Task requirements: Please write out every line of the material again, starting at the beginning and ending at the line containing "pyautogui.click(x=793, y=325)", with -84 added to each coordinate in the answers and the pictures left out.

Given records:
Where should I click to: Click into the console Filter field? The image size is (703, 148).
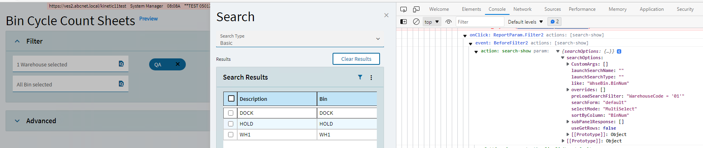point(480,22)
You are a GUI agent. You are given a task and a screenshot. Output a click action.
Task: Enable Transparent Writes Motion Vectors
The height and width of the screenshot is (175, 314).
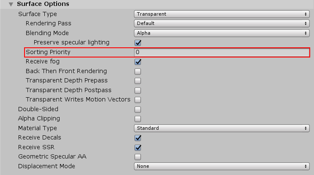138,100
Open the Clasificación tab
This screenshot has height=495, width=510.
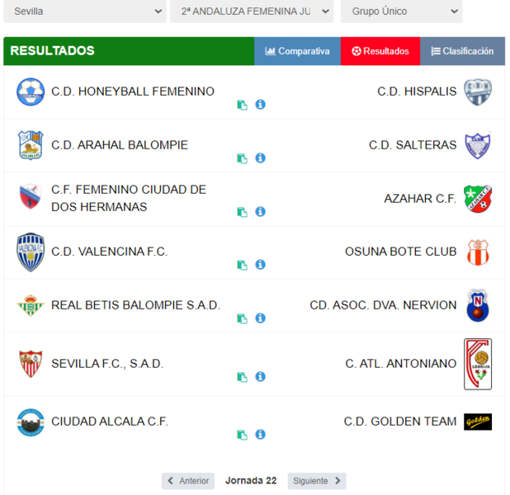[x=462, y=51]
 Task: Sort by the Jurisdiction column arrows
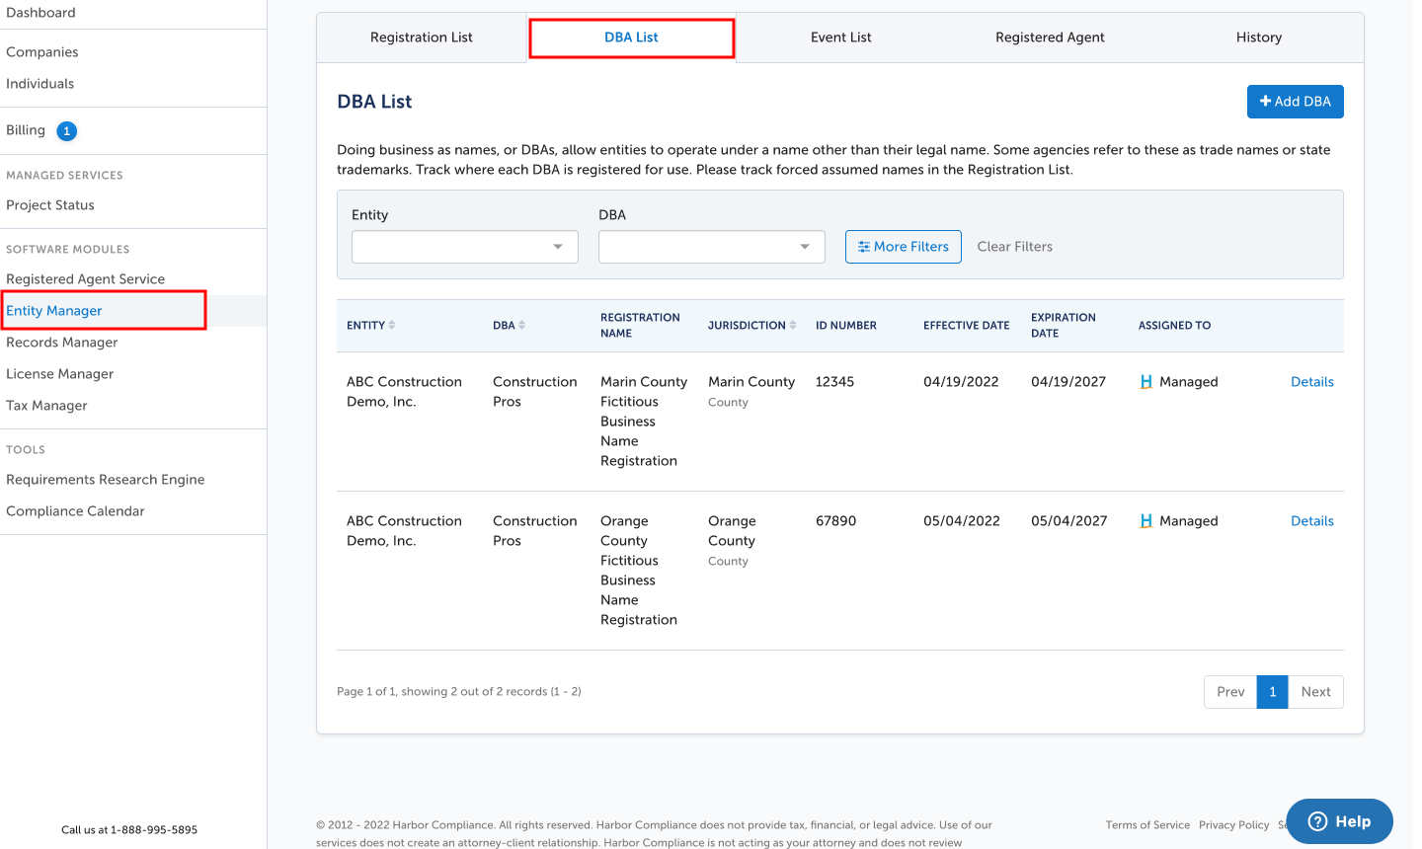pyautogui.click(x=793, y=325)
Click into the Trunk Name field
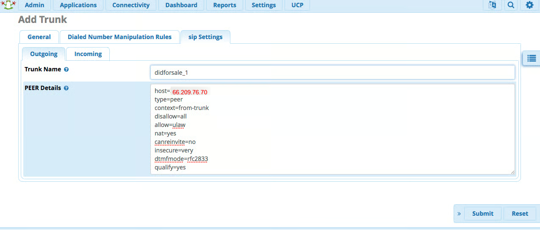540x231 pixels. pos(332,72)
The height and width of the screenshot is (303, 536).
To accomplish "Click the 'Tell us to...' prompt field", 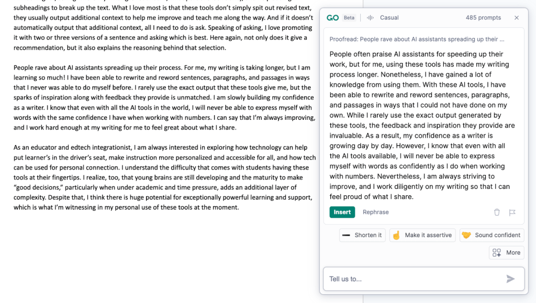I will 414,279.
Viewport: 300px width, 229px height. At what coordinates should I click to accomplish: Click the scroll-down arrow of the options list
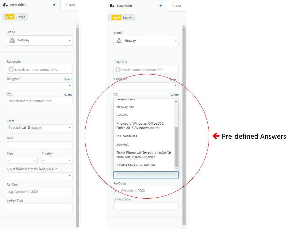pos(176,169)
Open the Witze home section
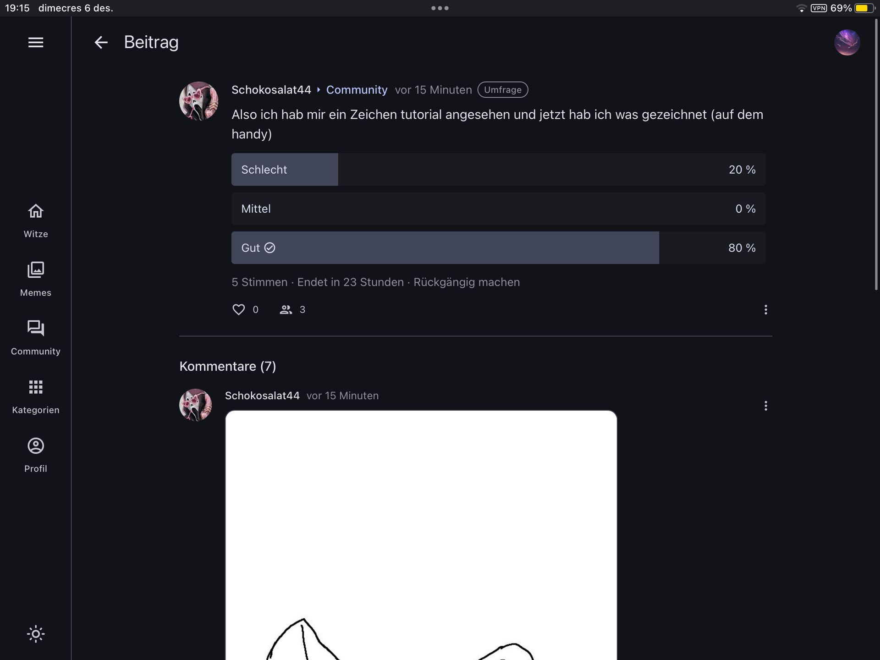This screenshot has height=660, width=880. [36, 220]
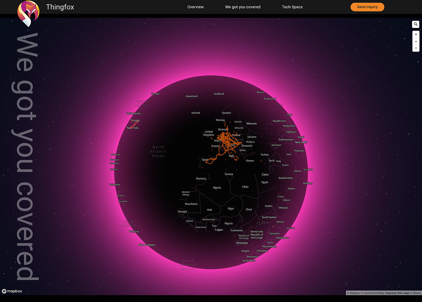Click the Thingfox brand name
422x302 pixels.
(60, 7)
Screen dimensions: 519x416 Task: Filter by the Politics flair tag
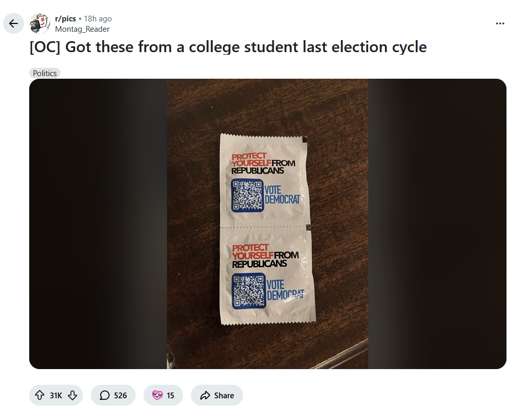pyautogui.click(x=45, y=73)
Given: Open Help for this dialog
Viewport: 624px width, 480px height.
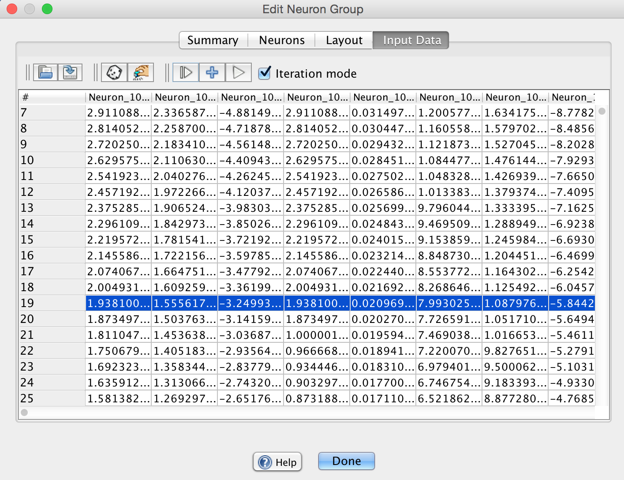Looking at the screenshot, I should (x=277, y=462).
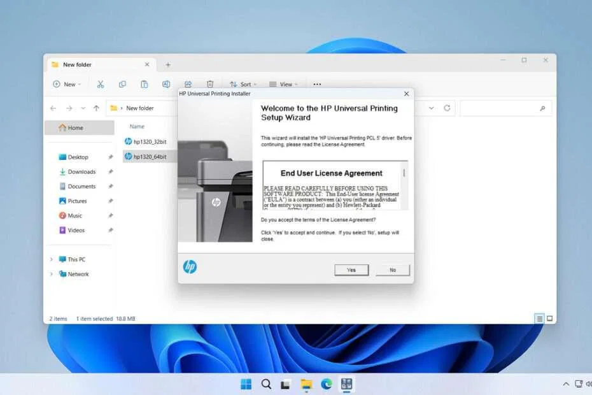Unpin Downloads from the sidebar
This screenshot has height=395, width=592.
point(111,171)

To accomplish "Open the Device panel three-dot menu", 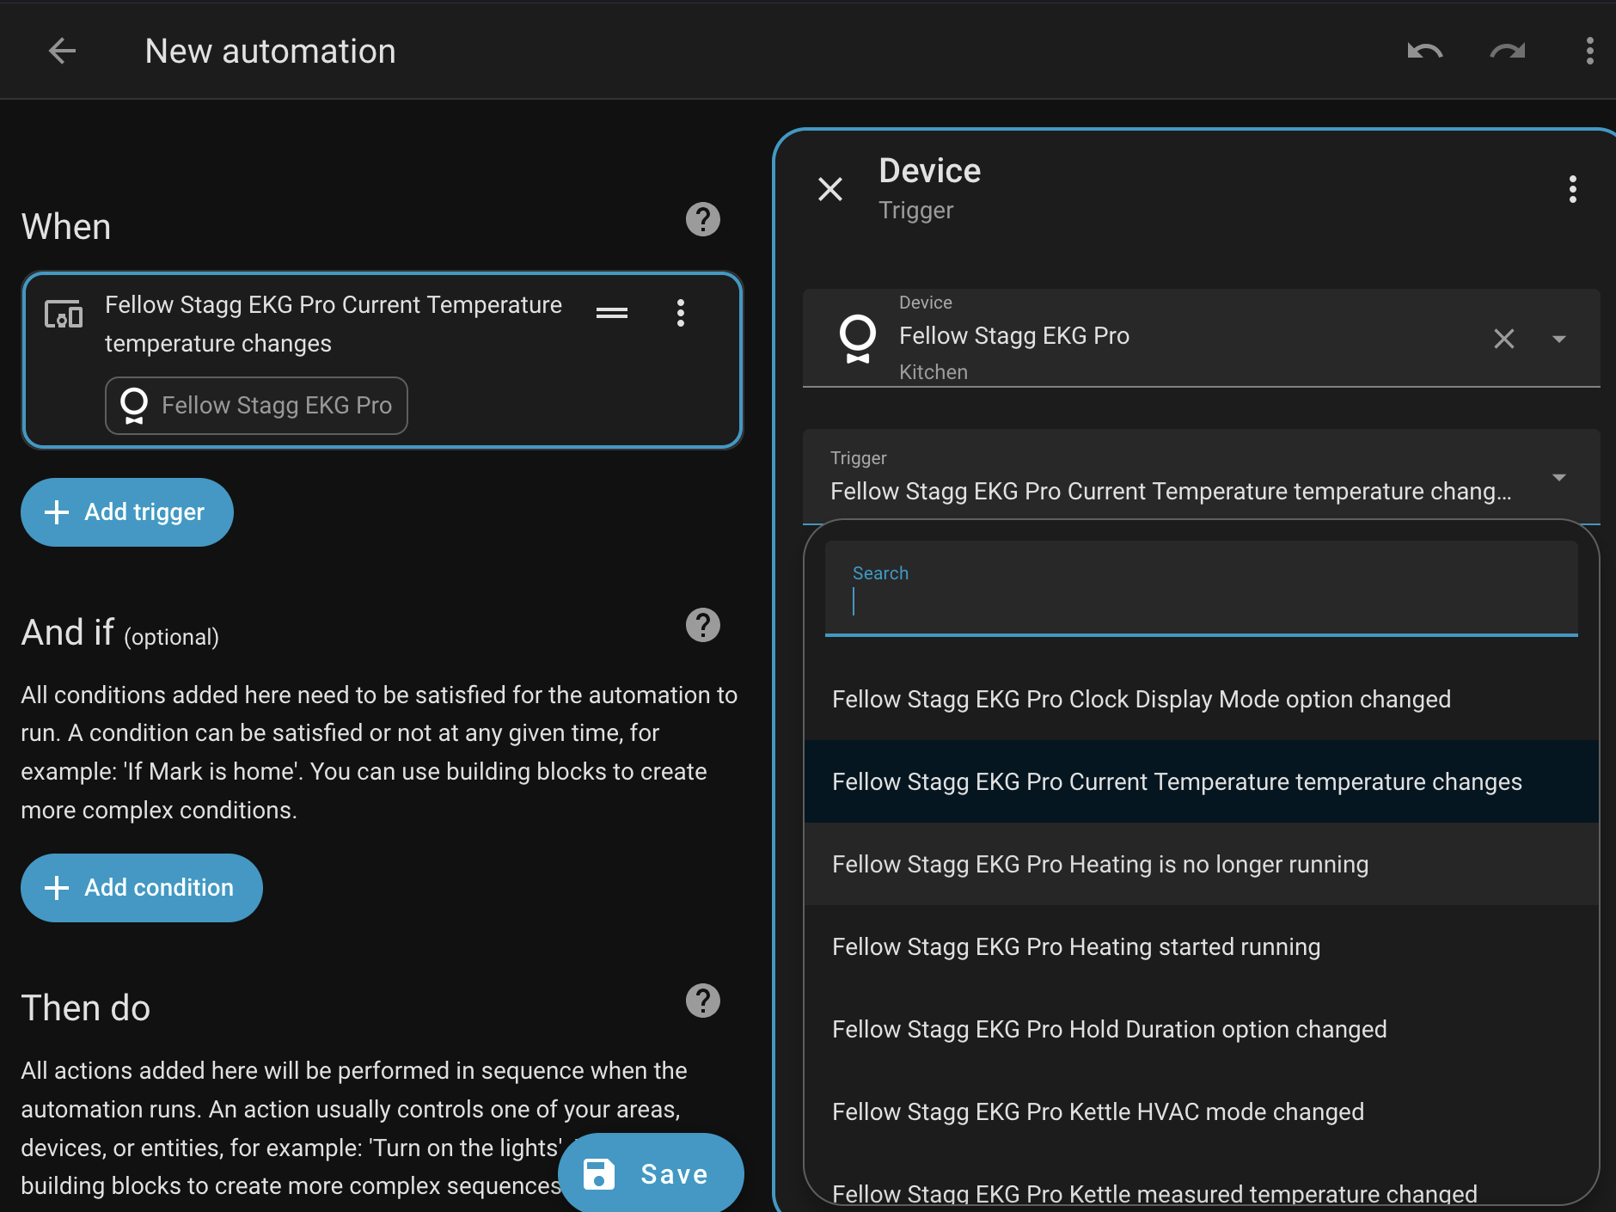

Response to this exercise:
Where should I click to: Click into the console Filter field? The image size is (703, 148).
point(396,-62)
You are a GUI agent. You are given a task and a screenshot. Output a click action.
Task: Enable Transparent Writes Motion Vectors
The height and width of the screenshot is (175, 314).
54,16
Open the Clasificación tab
This screenshot has height=495, width=510.
[x=378, y=-33]
 Task: Sort by the Jurisdiction column arrows
pyautogui.click(x=709, y=241)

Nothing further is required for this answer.